Halbseidene Handelsbrüder

In Dortmund sollen der Präsident und der zukünftige Geschäftsführer der Industrie- und Handelskammer wegen Untreue angezeigt werden. Die Kammer will alles genau prüfen

VON ELMAR KOK

Die Spendenpraxis der Industrie- und Handelskammer (IHK)-Tochter „Gesellschaft für Informationsverarbeitung (GfI)“ wird in Dortmund zu einer Anzeige wegen Untreue führen. Axel Pestel, Vorsitzender des Vereins der IHK-Verweigerer, will deren ehemaligen Geschäftsführer wegen Untreue anzeigen.

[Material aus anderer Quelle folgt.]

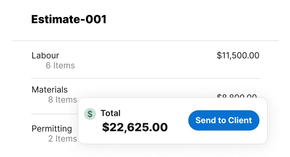Open the Labour category label
Image resolution: width=290 pixels, height=157 pixels.
click(x=45, y=55)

„Es wird für Winfried Materna nicht ganz einfach sein, weiter Präsident der IHK Dortmund zu bleiben“, sagt Pestel. Denn er habe nach Pestels Auffassung verhindern müssen, das die GfI als Tochter des Deutschen Industrie- und Handelskammertages in den Wahlkampfjahren 1998 und 1999 32.000 Mark an die Dortmunder CDU spendete. Da die Kammern zu politischer Neutralität verpflichtet sind, ist ihnen politisches Engagement verboten – und ihren Töchtern auch. Als Aufsichtsrat der GfI habe sich Materna mitschuldig an der illegitimen Parteispende gemacht. „Er hat beide Augen zugemacht“, sagt Pestel. Da jedes Unternehmen zwangsweise an die IHK zahlen müsse, sind die IHK-Verweigerer mit „ihrer“ Wahlkampfspende nicht einverstanden. Geschäftsführer der GfI zu Wahlkampfspendenzeiten war René Scheer. Scheer wird ab Juni neuer Geschäftsführer der IHK Dortmund und auch von Pestel angezeigt.

Die Materna GmbH arbeitet für jetzt schon 13 Kammern mit der GfI zusammen. Einer von Maternas Angestellten, Manfred Petz, soll früher als Prokurist bei der GfI gearbeitet haben. Scheer hat neben seinem zukünftigen IHK-Job auch noch einen anderen: Er ist Geschäftsführer der Ecofis GmbH, einer Beratungsfirma, die wie die GfI in Dortmund unter der Adresse Emil-Figge-Str. 86 zu erreichen ist. Die Ecofis ist eine gemeinsame Tochter des Inkassounternehmens Creditreform und der GfI. Geld verdient die Ecofis unter anderem mit der Recherche über Firmendaten. Kein Problem, die Firma dürfte es nicht so schwer haben, an die begehrten Daten zu kommen, schließlich residiert in der Dortmunder Emil-Figge-Straße 86 ja auch noch die „Arbeitsgemeinschaft Kammerleitstelle für Gewerbesteuermessbeträge“, die AKG GmbH. Die 1974 gegründete Leitstelle ist nach eigenen Angaben Dienstleister für die Kammern, und bietet „Zuordnungs- und Ermittlungsarbeit“. Aufgabe der Kammerleitstelle ist nach Selbstauskunft Datenübermittlung und Zuordnung. Zudem erhält die Kammerleitstelle Daten von den Länderfinanzverwaltungen, die sie nach eigenen Angaben an 82 Industrie- und Handels- sowie 43 Handwerkskammern weiterleitet. Inhaber des Internetauftritts ist – Ecofis.

Die Landesdatenschutzbeauftragte NRW findet am Datenhandel nichts anstößiges. „Es handelt sich ja nicht um personenbezogene Daten“, sagt Sprecherin Andrea Siekmann. Die IHK in Dortmund will die Spendenpraxis und die Beteiligungen der handelnden Personen jetzt nochmal prüfen, sagt Kammerspecher Georg Schulte. „Wir prüfen jetzt alles“, sagt Schulte.